◆ Brief
Gather every line of the entries below that contains the string "Task", matching case exactly, and copy each such line in full.

________

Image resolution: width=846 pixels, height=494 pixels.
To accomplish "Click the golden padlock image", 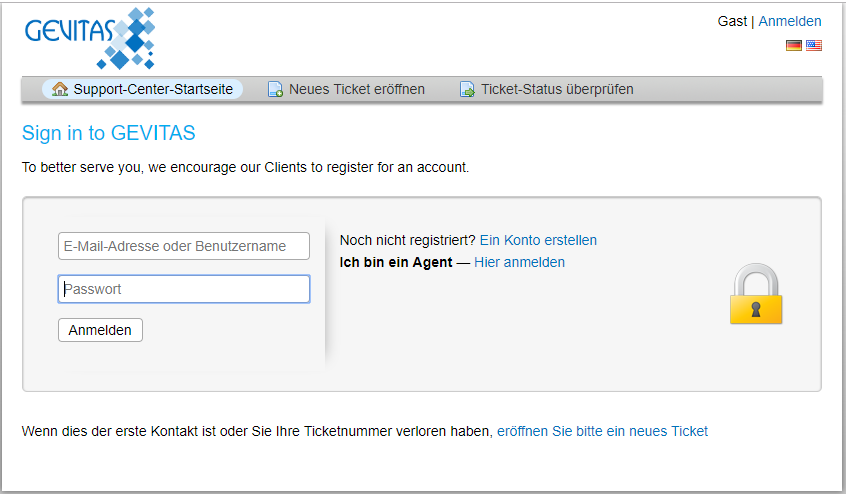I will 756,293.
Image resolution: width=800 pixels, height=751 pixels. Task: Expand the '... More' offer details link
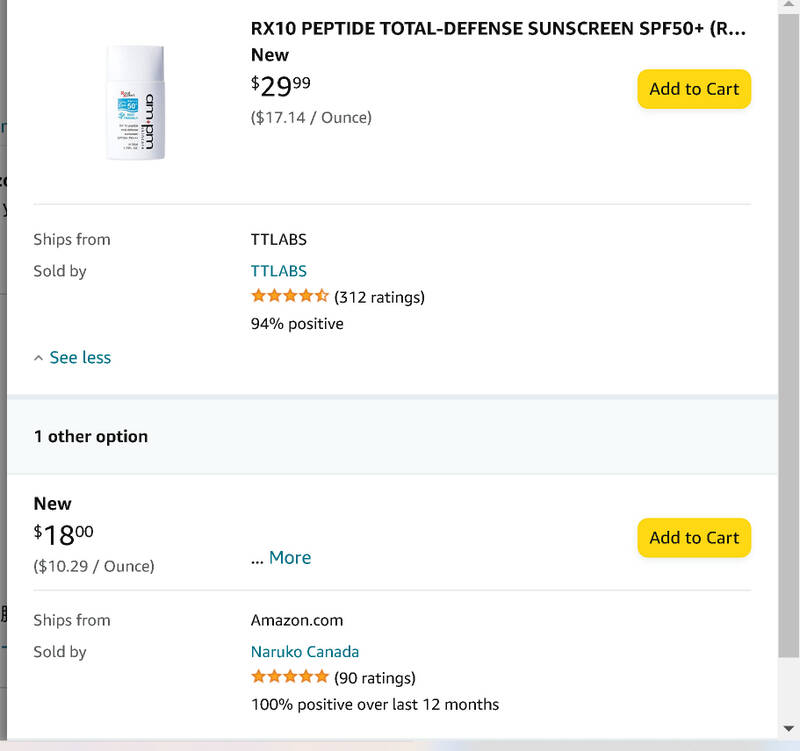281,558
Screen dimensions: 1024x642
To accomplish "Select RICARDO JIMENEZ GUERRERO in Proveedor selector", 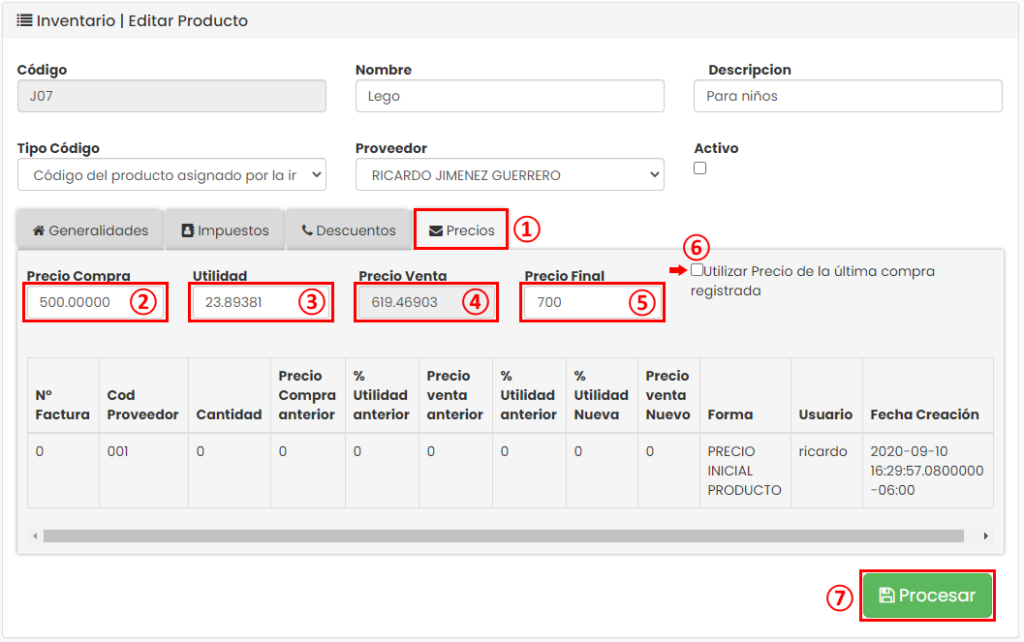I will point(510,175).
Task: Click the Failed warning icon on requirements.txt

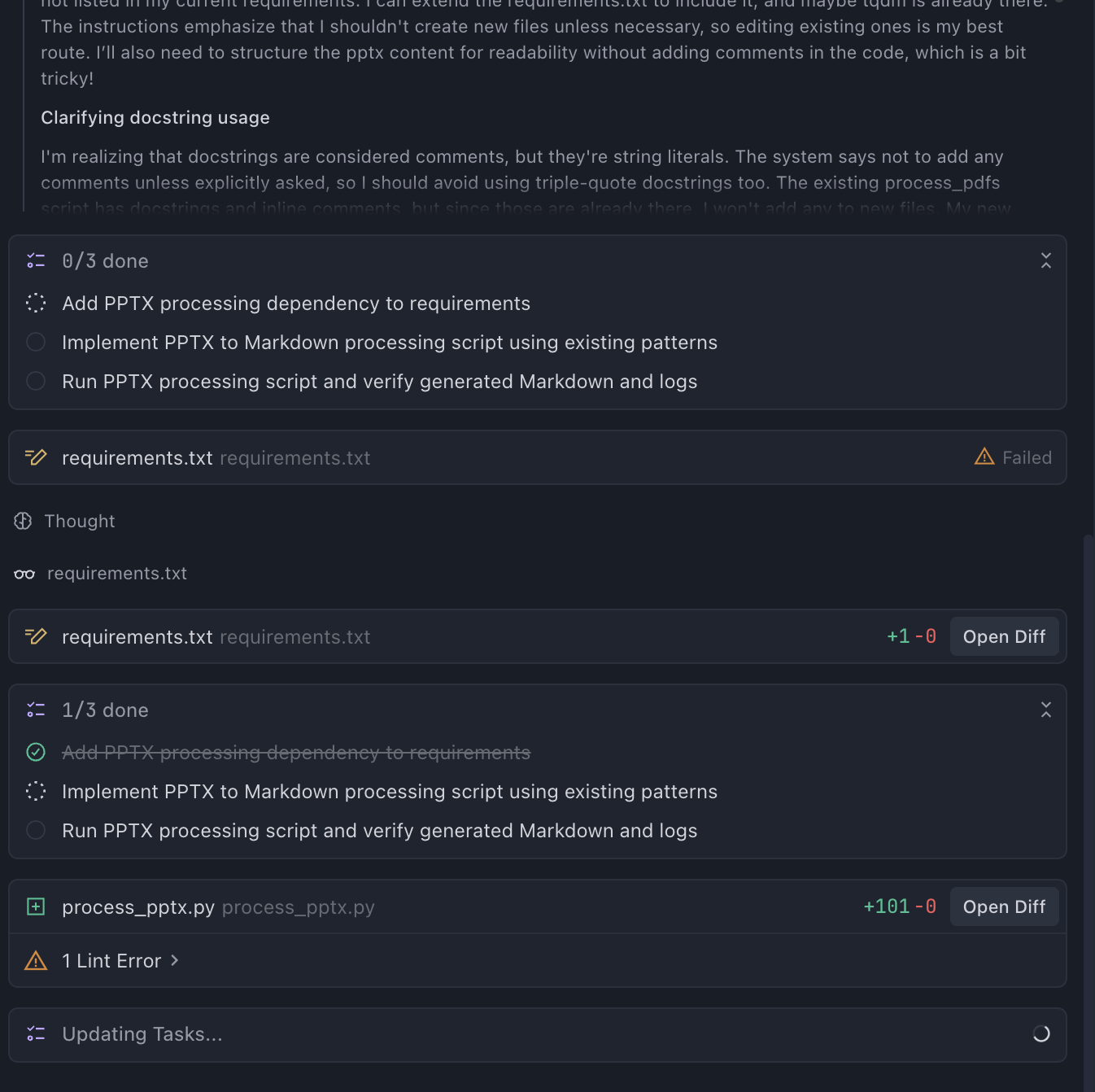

________

◆ Answer to this problem
Image resolution: width=800 pixels, height=751 pixels. Task: Expand the '... More' offer details link
Task: Click the Failed warning icon on requirements.txt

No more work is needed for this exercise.